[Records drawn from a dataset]
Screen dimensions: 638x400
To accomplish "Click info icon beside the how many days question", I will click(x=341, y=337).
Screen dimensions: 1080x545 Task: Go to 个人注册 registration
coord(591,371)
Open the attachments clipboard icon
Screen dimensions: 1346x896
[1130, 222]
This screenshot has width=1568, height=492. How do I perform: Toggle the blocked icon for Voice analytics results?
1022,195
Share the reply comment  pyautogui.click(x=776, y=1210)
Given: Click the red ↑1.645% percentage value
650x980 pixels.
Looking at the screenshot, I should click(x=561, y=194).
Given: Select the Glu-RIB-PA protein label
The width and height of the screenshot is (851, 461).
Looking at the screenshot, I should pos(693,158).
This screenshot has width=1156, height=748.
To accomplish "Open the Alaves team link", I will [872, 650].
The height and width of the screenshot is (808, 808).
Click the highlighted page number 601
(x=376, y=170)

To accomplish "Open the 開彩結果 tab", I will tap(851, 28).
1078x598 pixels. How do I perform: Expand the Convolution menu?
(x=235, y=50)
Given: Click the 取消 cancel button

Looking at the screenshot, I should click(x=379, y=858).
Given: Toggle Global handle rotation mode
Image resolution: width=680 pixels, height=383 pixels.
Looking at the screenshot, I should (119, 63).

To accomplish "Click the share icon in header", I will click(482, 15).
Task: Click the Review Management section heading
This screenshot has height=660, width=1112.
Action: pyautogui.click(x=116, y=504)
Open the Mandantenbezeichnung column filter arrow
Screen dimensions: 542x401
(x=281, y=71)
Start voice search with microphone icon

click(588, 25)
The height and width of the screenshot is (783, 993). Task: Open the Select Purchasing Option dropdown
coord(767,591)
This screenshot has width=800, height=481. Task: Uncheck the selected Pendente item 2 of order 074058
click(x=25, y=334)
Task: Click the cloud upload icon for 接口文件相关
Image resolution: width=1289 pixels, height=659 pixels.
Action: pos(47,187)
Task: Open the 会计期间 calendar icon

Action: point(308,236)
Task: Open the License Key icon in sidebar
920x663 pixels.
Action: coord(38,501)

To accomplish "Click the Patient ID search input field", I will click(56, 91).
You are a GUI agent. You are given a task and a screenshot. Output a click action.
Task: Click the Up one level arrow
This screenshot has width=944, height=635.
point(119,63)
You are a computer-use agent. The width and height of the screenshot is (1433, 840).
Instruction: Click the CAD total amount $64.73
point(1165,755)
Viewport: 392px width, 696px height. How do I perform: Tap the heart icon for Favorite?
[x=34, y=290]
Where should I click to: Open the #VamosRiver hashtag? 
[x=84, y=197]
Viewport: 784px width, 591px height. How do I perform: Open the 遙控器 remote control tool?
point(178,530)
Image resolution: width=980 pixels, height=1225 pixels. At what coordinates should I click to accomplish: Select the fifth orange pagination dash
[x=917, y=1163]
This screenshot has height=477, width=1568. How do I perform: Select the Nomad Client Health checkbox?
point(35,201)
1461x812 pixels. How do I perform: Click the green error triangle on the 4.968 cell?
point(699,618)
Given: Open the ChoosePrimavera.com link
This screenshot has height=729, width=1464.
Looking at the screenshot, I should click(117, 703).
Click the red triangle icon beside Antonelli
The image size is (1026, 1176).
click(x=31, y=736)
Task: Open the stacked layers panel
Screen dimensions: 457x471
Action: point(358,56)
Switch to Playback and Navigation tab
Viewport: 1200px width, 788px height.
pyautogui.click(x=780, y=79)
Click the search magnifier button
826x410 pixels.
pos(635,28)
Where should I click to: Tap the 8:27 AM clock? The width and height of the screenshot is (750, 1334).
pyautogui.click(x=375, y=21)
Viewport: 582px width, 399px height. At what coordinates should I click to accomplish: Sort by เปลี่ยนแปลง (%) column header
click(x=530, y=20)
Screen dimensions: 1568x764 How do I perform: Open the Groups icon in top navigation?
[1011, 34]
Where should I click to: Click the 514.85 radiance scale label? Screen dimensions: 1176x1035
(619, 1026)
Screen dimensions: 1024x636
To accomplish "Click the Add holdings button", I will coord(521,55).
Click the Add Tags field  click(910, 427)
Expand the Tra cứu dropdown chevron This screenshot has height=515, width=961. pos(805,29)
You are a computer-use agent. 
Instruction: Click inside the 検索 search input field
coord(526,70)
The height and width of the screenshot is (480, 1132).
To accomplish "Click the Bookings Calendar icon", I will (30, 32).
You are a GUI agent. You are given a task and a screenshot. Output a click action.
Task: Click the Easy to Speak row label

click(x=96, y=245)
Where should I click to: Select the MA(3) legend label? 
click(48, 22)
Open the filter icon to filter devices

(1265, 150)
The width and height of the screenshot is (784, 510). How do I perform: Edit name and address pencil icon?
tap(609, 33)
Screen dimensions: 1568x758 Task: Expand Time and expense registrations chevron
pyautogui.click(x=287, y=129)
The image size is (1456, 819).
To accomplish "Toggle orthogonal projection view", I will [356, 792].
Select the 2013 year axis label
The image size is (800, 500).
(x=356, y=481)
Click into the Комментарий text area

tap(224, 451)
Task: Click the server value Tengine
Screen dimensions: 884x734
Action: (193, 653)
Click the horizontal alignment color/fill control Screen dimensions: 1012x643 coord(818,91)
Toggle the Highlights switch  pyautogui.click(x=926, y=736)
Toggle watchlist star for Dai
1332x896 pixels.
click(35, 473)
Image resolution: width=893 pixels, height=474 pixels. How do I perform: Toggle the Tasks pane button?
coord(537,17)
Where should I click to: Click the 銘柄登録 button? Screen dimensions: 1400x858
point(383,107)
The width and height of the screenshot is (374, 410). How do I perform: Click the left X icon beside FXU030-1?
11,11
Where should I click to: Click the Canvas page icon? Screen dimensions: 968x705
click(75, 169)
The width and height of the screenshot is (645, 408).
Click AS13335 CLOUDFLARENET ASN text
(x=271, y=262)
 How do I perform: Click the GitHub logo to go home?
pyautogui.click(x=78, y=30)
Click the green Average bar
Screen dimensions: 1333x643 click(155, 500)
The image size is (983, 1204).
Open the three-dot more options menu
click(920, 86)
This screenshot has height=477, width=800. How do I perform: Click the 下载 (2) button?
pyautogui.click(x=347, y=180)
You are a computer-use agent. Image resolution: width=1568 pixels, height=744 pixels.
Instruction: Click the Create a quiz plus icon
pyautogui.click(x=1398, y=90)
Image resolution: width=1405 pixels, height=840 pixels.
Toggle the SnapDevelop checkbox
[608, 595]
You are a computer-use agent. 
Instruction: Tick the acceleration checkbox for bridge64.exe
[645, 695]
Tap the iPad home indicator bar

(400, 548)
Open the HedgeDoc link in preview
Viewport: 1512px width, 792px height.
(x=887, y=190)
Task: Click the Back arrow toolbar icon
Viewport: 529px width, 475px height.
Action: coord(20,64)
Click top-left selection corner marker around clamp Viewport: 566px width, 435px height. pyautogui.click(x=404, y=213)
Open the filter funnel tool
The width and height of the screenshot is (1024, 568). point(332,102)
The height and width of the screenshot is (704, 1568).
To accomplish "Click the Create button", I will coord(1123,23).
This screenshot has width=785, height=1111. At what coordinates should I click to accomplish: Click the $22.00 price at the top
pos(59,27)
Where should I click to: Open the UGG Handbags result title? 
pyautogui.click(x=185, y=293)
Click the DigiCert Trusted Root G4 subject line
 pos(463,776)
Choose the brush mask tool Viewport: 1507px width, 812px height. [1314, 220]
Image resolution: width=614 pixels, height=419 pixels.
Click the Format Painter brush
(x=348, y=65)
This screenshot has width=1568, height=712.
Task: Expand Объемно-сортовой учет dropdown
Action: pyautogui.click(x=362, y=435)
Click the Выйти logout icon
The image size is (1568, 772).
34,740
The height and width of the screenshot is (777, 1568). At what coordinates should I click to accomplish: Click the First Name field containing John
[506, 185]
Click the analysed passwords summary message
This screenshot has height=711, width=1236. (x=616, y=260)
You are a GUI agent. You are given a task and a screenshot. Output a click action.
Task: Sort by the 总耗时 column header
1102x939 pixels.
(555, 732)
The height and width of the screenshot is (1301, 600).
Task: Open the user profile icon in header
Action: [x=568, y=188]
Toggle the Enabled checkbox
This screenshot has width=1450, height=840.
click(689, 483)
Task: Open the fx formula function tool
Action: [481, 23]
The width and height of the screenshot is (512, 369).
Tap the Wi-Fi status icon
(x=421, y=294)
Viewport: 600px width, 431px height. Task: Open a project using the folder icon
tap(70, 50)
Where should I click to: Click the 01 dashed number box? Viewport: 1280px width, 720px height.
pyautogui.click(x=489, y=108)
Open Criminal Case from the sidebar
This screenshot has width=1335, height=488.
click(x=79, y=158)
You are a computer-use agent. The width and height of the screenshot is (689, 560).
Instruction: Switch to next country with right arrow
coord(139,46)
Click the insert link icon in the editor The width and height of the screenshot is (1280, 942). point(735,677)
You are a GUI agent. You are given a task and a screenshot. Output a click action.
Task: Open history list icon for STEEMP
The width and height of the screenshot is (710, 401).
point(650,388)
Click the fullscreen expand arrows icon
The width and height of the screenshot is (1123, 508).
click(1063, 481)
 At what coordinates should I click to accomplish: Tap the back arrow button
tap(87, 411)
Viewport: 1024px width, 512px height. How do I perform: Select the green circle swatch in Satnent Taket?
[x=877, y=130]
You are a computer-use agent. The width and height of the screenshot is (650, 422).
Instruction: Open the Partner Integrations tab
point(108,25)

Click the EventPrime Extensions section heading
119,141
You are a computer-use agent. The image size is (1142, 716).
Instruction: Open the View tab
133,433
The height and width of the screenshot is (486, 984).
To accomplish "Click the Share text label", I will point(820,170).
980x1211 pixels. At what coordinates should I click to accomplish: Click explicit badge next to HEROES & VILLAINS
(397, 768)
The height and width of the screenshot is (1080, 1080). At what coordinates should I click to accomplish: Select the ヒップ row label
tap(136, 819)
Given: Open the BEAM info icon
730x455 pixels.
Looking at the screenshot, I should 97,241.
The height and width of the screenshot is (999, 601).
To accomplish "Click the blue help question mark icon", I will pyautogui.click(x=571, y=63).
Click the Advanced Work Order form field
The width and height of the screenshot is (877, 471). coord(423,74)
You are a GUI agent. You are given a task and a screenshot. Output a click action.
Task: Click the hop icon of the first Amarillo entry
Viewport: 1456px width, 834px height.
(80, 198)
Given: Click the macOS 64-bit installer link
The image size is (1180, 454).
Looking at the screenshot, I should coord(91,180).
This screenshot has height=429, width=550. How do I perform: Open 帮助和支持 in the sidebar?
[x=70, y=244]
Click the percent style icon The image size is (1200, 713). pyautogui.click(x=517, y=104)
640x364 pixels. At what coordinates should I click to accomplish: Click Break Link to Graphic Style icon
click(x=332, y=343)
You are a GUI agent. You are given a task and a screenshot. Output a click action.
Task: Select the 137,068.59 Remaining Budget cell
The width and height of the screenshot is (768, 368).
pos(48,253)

WHAT THIS TASK INVOLVES:
Filter the lines above, keeping and copying those that contain "value".

OUTPUT OF THE EXERCISE:
Given: Click the red ↑1.645% percentage value
Task: Click the server value Tengine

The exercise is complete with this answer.